__READING TEXT__.
News & Politics

Dirty Business: China's Dominant Coal-Fired Solar Panel Industry Belches More Net Carbon Than Oil or Gas

(AP Photo/Susan Montoya Bryan,File)

The Biden administration has approved a massive solar power project in California that will produce enough power to electrify 90,000 homes. That’s the good news. The bad news is that producing the solar panels in China using coal-fired electrical power plants to generate electricity will produce almost as much CO2 as the fossil fuel plants the solar power is supposed to replace.

Manufacturing solar panels is a dirty business. Starting with the raw mineral quartz, the refining process produces a highly toxic substance, silicon tetrachloride, that some manufacturers simply end up dumping. Huge amounts of power and heat must be used to manufacture the photovoltaic cells.

Since most solar cells in the west are manufactured in China, that heat and power are generated by coal-fired electricity. Maybe someone should ask why we’re buying solar cells to save the planet from carbon pollution when the process of making them not only poisons the earth but dumps as much carbon into the atmosphere as energy produced solely by fossil fuels.

Wall Street Journal:

Producing a solar panel in China creates around twice as much carbon dioxide as making it in Europe, said Fengqi You, professor of energy systems engineering at Cornell University. In some countries or regions that don’t rely heavily on fossil fuels for electricity generation, such as Norway and France, installing a high-carbon, Chinese-made solar panel might not reduce emissions at all, Mr. You said.

“Yes, we are clean” in the West, said Mr. You. “But then the process of getting these panels from another country—China now, maybe somewhere else later—produces a lot of emissions.”

It’s true that after a few years of operation, a solar panel will eventually lead to a net reduction in carbon emissions compared to power generated by fossil fuels. But is the loss in efficient generation of power worth the difference?

__REQUIREMENT 1__. According to the solar panel article, how many homes will the approved California solar project produce enough power to electrify?
__REQUIREMENT 2__. Quote the solar panel article from "Since most solar" up to and including "solely by fossil fuels.".
The material that comes after the article isn't needed.

__ENTRIES SHOWN__.
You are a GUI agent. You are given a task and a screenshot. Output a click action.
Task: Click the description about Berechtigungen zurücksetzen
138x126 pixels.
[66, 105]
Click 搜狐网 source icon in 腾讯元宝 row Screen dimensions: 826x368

--

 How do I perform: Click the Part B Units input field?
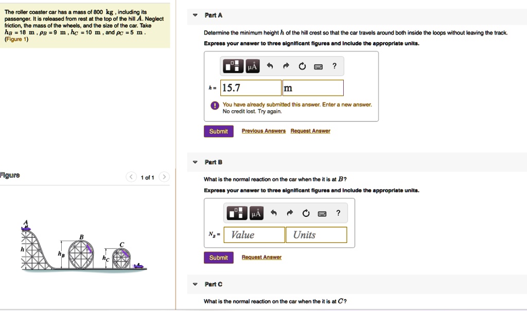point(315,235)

* * *

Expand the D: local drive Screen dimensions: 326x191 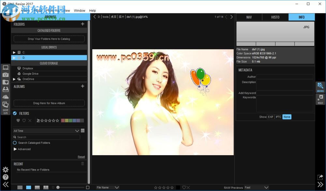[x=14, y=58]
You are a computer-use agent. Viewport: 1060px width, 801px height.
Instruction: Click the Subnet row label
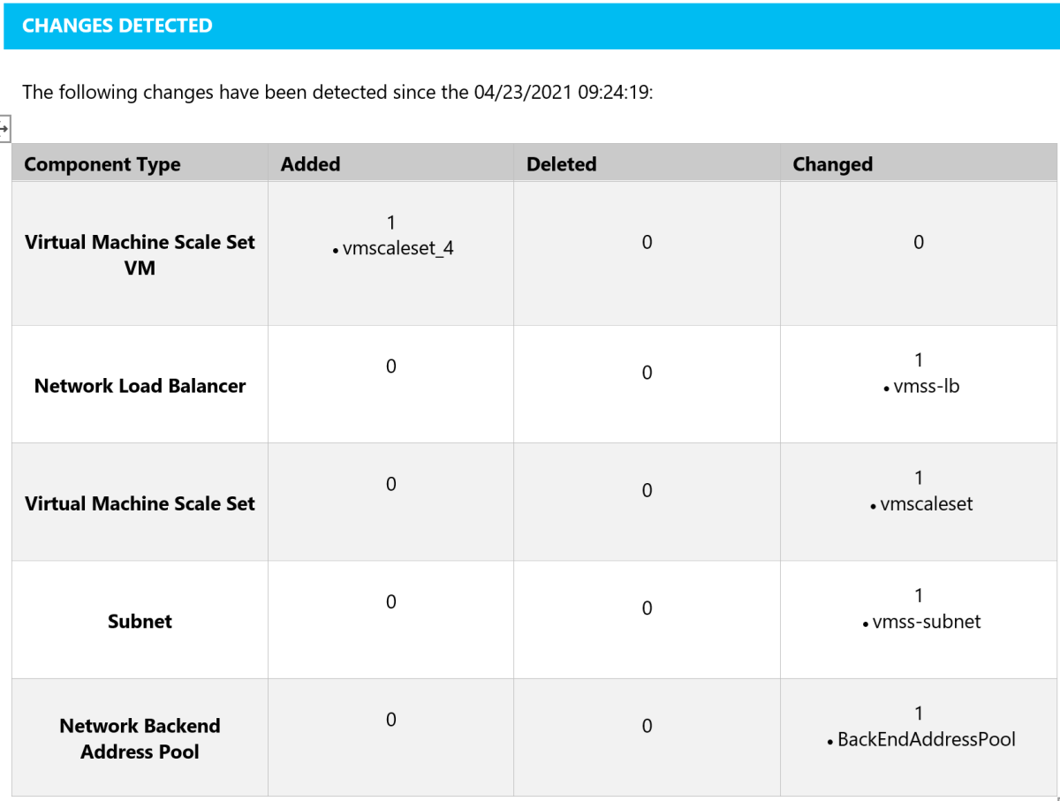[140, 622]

__TASK OUTPUT 1__. 90,000 homes

__TASK OUTPUT 2__.
Since most solar cells in the west are manufactured in China, that heat and power are generated by coal-fired electricity. Maybe someone should ask why we’re buying solar cells to save the planet from carbon pollution when the process of making them not only poisons the earth but dumps as much carbon into the atmosphere as energy produced solely by fossil fuels.